====== Source extract

Skip to main content

Autoscaling with AWS

Semaphore provides the open-source AWS agent stack to help you deploy an autoscaling fleet of self-hosted agents in AWS.

Overview

The AWS agent stack lets you autoscale EC2 instances on demand. Running cloud instances only when they are needed can help you gracefully manage bursts of activity and save costs when there is no work being done.

The AWS agent stack provides the following features:

  • run self-hosted agents for Linux, macOS, and Windows
  • scale up and down the number of agents based on demand
  • manage multiple stacks of agents using different agent types
  • access agents EC2 instances with SSH or using AWS Session Manager
  • use S3 buckets to provide cache storage
  • fine-grained control for the size of your agent instances and your agent pool

Self-hosted agent AWS stack

Prerequisites

The AWS agent stack requires the following:

How to deploy AWS agents

Follow these steps to deploy self-hosted agents in AWS.

  1. Install the latest AWS stack and dependencies

    Installing AWS stack and dependencies
    curl -sL https://github.com/renderedtext/agent-aws-stack/archive/refs/tags/v0.3.6.tar.gz -o agent-aws-stack.tar.gz
    tar -xf agent-aws-stack.tar.gz
    cd agent-aws-stack-0.3.6
    npm install
  2. Build the AMI images

    Build the container images using Packer.io. You can build Linux, Windows, and macOS images

    Images are built by default for the "us-east-1" region. To change regions add AWS_REGION to the Packer command. For example:

    Changing AWS region
    make packer.build AWS_REGION=us-west-1
    Linux AMI
    Build Ubuntu-based Docker image
    make packer.init
    make packer.build
    Windows AMI
    Build Windows Server-based image
    make packer.init
    make packer.build PACKER_OS=windows
    macOS AMI
    Build macOS image
    make packer.init

    # To build an AMD AMI (EC2 mac1 family)
    make packer.build PACKER_OS=macos AMI_ARCH=x86_64 AMI_INSTANCE_TYPE=mac1.metal

    # To build an ARM AMI (EC2 mac2 family)

============
====== Available data

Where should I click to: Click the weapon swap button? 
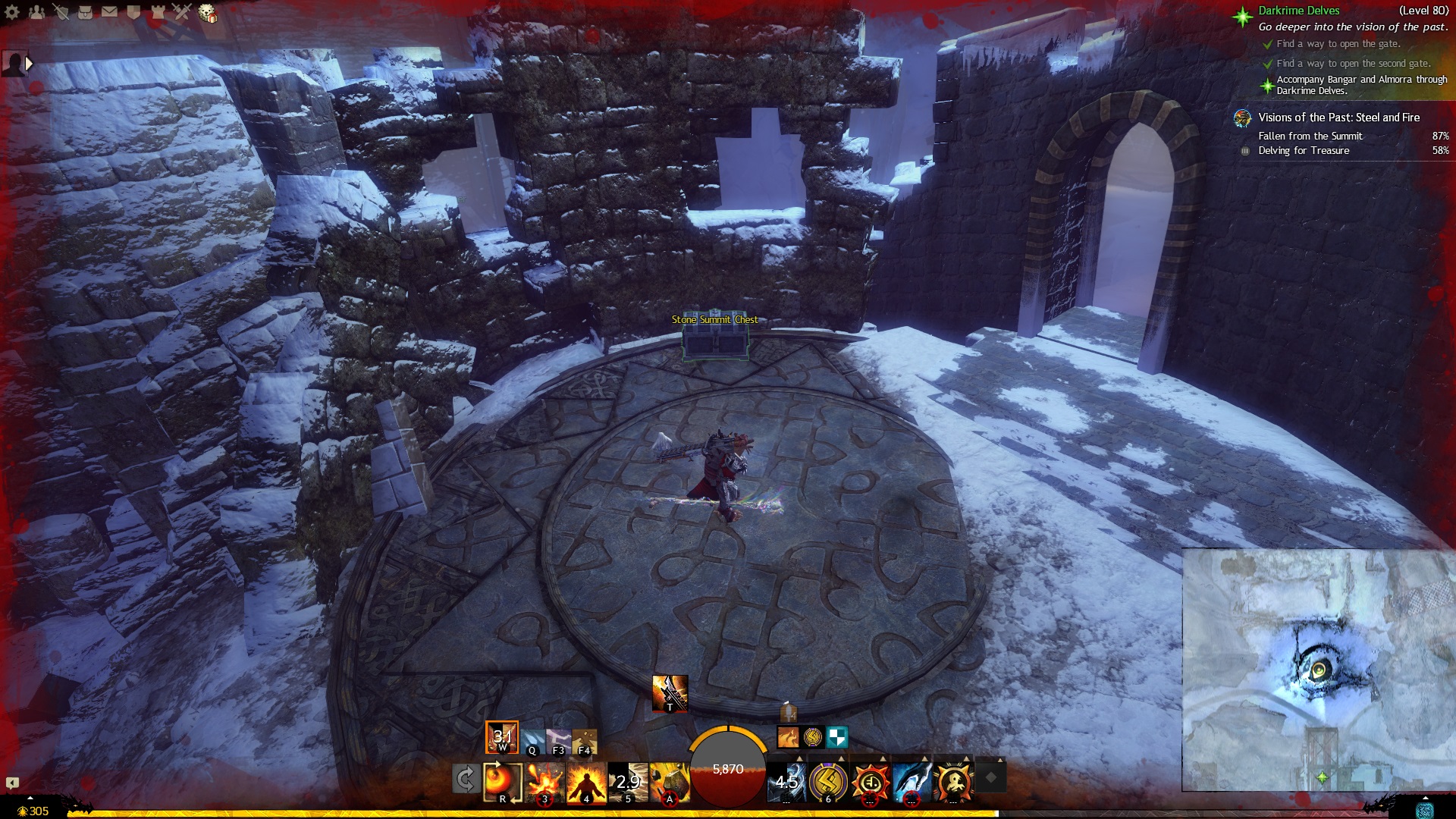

============

Work to complete
**a)** From the AWS autoscaling page, list every feature that the AWS agent stack is said to provide.
**b)** Transcribe the part of the AWS autoscaling page starting at "# To build an AMD" and ending at "(EC2 mac2 family)".

Results in order
**a)**
- run self-hosted agents for Linux, macOS, and Windows
- scale up and down the number of agents based on demand
- manage multiple stacks of agents using different agent types
- access agents EC2 instances with SSH or using AWS Session Manager
- use S3 buckets to provide cache storage
- fine-grained control for the size of your agent instances and your agent pool

**b)**
# To build an AMD AMI (EC2 mac1 family)
    make packer.build PACKER_OS=macos AMI_ARCH=x86_64 AMI_INSTANCE_TYPE=mac1.metal

    # To build an ARM AMI (EC2 mac2 family)